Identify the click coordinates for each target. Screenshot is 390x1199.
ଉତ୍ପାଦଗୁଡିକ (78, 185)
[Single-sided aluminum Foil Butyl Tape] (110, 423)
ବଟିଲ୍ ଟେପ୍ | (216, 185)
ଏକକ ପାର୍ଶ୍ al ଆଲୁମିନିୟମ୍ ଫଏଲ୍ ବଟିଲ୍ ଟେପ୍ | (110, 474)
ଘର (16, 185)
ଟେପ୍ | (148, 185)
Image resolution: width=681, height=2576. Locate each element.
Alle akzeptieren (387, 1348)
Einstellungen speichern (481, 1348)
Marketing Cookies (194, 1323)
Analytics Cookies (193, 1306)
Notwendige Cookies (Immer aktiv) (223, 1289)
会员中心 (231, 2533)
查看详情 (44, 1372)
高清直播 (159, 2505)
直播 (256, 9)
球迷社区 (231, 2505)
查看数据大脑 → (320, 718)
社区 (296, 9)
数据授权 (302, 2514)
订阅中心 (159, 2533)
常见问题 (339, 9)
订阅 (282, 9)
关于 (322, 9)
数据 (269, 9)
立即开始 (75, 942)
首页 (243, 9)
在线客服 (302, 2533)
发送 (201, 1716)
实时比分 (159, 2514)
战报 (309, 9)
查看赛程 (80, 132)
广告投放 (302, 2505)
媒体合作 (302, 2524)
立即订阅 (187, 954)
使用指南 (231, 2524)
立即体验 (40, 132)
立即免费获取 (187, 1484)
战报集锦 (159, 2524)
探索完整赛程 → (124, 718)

WORK INSTRUCTION: Once you have read the data, reproduce all of it exactly.

EXERCISE SOLUTION:
Identify the click coordinates for each target. Screenshot is 390x1199.
ଉତ୍ପାଦଗୁଡିକ (78, 185)
[Single-sided aluminum Foil Butyl Tape] (110, 423)
ବଟିଲ୍ ଟେପ୍ | (216, 185)
ଏକକ ପାର୍ଶ୍ al ଆଲୁମିନିୟମ୍ ଫଏଲ୍ ବଟିଲ୍ ଟେପ୍ | (110, 474)
ଘର (16, 185)
ଟେପ୍ | (148, 185)
Image resolution: width=681, height=2576. Locate each element.
Alle akzeptieren (387, 1348)
Einstellungen speichern (481, 1348)
Marketing Cookies (194, 1323)
Analytics Cookies (193, 1306)
Notwendige Cookies (Immer aktiv) (223, 1289)
会员中心 (231, 2533)
查看详情 (44, 1372)
高清直播 (159, 2505)
直播 (256, 9)
球迷社区 (231, 2505)
查看数据大脑 → (320, 718)
社区 (296, 9)
数据授权 (302, 2514)
订阅中心 (159, 2533)
常见问题 (339, 9)
订阅 (282, 9)
关于 (322, 9)
数据 (269, 9)
立即开始 (75, 942)
首页 (243, 9)
在线客服 (302, 2533)
发送 (201, 1716)
实时比分 (159, 2514)
战报 (309, 9)
查看赛程 (80, 132)
广告投放 (302, 2505)
媒体合作 (302, 2524)
立即订阅 (187, 954)
使用指南 (231, 2524)
立即体验 (40, 132)
立即免费获取 (187, 1484)
战报集锦 (159, 2524)
探索完整赛程 → (124, 718)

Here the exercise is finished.